YOUR OBJECTIVE. In the entries below, copy everything from the line containing "is (1232, 749)." down through the last entry, changing every "screenshot" to "screen capture" and leaving all else as it is.

* BEGIN RECORDS PROVIDED *

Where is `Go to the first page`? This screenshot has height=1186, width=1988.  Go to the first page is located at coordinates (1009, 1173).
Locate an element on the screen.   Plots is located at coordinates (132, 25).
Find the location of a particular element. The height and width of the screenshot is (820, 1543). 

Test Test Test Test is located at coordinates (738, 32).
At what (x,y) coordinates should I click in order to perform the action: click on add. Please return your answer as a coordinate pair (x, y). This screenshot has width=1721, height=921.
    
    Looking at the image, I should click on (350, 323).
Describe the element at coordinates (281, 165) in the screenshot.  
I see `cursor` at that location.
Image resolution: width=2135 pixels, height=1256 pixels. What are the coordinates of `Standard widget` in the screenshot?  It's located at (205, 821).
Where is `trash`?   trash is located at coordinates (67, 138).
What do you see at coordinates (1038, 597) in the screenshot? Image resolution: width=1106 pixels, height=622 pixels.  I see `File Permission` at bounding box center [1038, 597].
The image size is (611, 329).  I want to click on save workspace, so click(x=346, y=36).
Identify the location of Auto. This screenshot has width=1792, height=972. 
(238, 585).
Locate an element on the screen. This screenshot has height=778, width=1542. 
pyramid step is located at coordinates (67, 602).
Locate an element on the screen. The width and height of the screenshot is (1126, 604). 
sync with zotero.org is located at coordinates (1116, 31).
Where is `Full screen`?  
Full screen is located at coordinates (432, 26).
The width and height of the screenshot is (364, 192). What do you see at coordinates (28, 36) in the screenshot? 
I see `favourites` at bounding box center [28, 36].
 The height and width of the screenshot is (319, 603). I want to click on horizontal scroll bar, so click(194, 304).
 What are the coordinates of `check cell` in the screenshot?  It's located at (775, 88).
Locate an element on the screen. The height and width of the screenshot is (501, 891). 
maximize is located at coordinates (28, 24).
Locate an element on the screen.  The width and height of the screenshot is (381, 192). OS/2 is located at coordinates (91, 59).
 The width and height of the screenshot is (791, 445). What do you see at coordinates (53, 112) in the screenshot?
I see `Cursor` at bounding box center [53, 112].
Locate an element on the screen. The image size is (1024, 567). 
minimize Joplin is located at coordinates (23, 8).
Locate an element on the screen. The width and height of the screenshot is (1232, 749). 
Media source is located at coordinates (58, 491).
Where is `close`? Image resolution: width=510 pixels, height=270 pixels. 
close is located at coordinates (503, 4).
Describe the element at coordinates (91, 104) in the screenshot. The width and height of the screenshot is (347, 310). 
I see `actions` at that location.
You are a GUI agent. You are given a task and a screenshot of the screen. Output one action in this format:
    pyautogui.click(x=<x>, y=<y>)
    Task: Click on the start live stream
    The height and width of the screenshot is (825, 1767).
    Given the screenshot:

* END RECORDS PROVIDED *

RIGHT ANSWER.
Locate an element on the screen. The width and height of the screen capture is (1232, 749). 
Media source is located at coordinates (58, 491).
Where is `close`? Image resolution: width=510 pixels, height=270 pixels. 
close is located at coordinates (503, 4).
Describe the element at coordinates (91, 104) in the screen capture. The width and height of the screen capture is (347, 310). 
I see `actions` at that location.
You are a GUI agent. You are given a task and a screen capture of the screen. Output one action in this format:
    pyautogui.click(x=<x>, y=<y>)
    Task: Click on the start live stream
    The height and width of the screen capture is (825, 1767).
    Given the screen capture:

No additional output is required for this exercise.